__WHAT THIS TASK INVOLVES__
Please write out the review again, everything from "I remember at" down to "expect him to.", switching "primary school" to "elementary school" wherever it appears.

* Begin SUPPLIED PASSAGE *

7/10
The Day The World Fell Down...
1 September 2021
As the 20th anniversary of 9/11 approaches, I'm sure there will be a glut of films and documentaries re-examining the events of that awful day. This ninety-minute fly-on-the-wall documentary took us through the fateful 24 hours from the collective point of view of the American Executive and in particular President George W Bush as he and the rest of his team watch and somehow have to react disbelievingly to the events as they occur. There's notably no comment on how the aftermath played out subsequently with the U. S. invasions of Afghanistan and Iraq, which is ironic of course given current events as we now see the seismic impact of the controversial U. S. and U. K. withdrawals of their armed forces from Afghanistan. This documentary then focuses exclusively on how Bush and his senior aides coped on a day when all their nightmares came true and while the rest of us could only watch in horror, he and they had to make instant decisions to both protect and pacify the rest of their country and indeed the rest of the world.

I remember at the time there was some satirical jibing on U. K. TV about Bush's befuddled initial reaction on being told, while attending a children's primary school, that America was under attack, but while I'm no great admirer of the president's time in office, I can't imagine any human being reacting very differently to such shocking news. It has to be said however, that with the active participation of the president and his staff in this film, there was never going to be much critical comment on their actions here, so we hear nothing about the failures in U. S. Intelligence which failed to anticipate the attacks and instead we end up with a lionising tribute to the President by all and sundry when to be honest, he reacted pretty much as you'd expect him to.

* End SUPPLIED PASSAGE *
* Begin GIVEN INFORMATION *

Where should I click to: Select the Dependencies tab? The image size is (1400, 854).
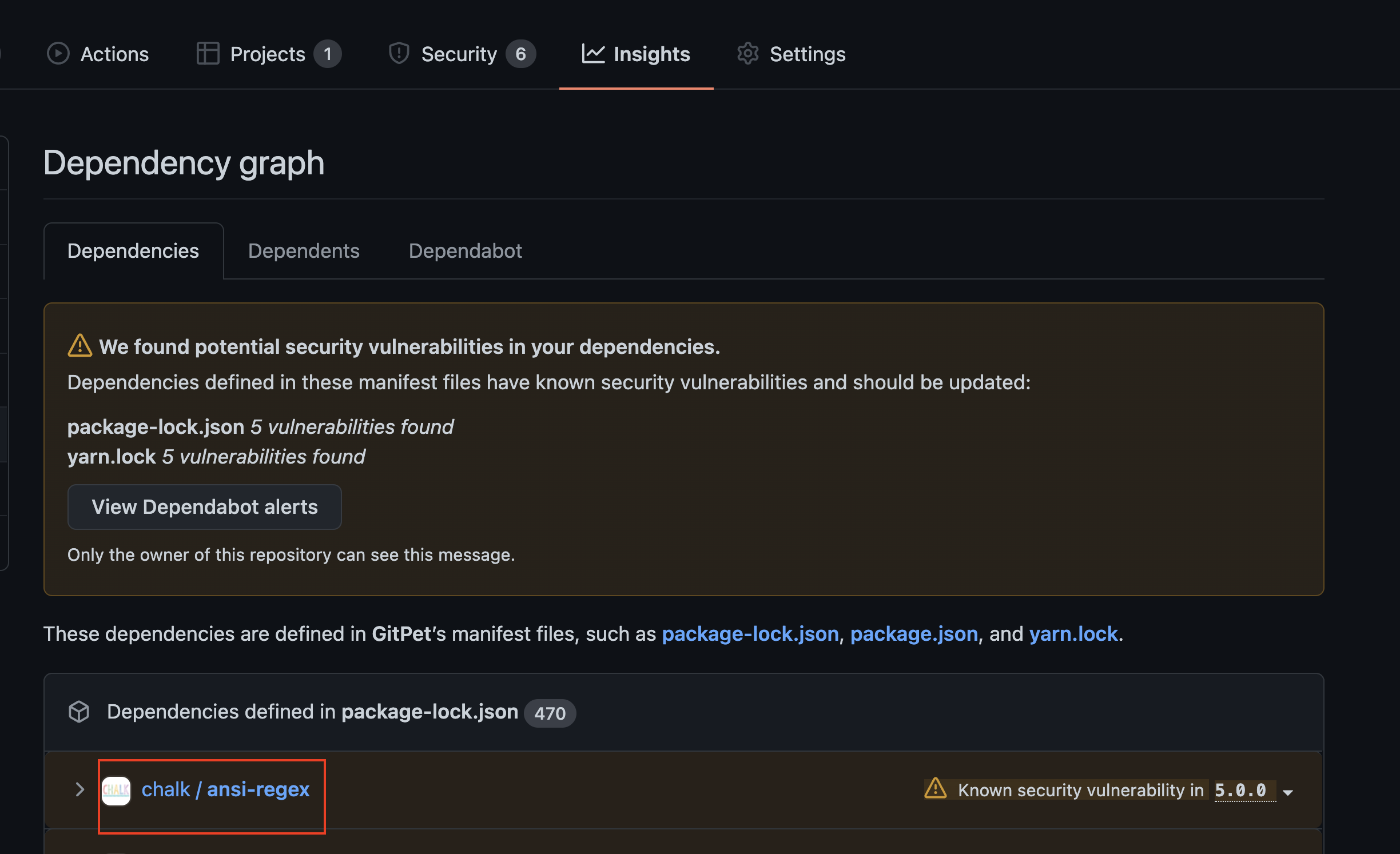click(133, 251)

* End GIVEN INFORMATION *

__TASK RESULT__
I remember at the time there was some satirical jibing on U. K. TV about Bush's befuddled initial reaction on being told, while attending a children's elementary school, that America was under attack, but while I'm no great admirer of the president's time in office, I can't imagine any human being reacting very differently to such shocking news. It has to be said however, that with the active participation of the president and his staff in this film, there was never going to be much critical comment on their actions here, so we hear nothing about the failures in U. S. Intelligence which failed to anticipate the attacks and instead we end up with a lionising tribute to the President by all and sundry when to be honest, he reacted pretty much as you'd expect him to.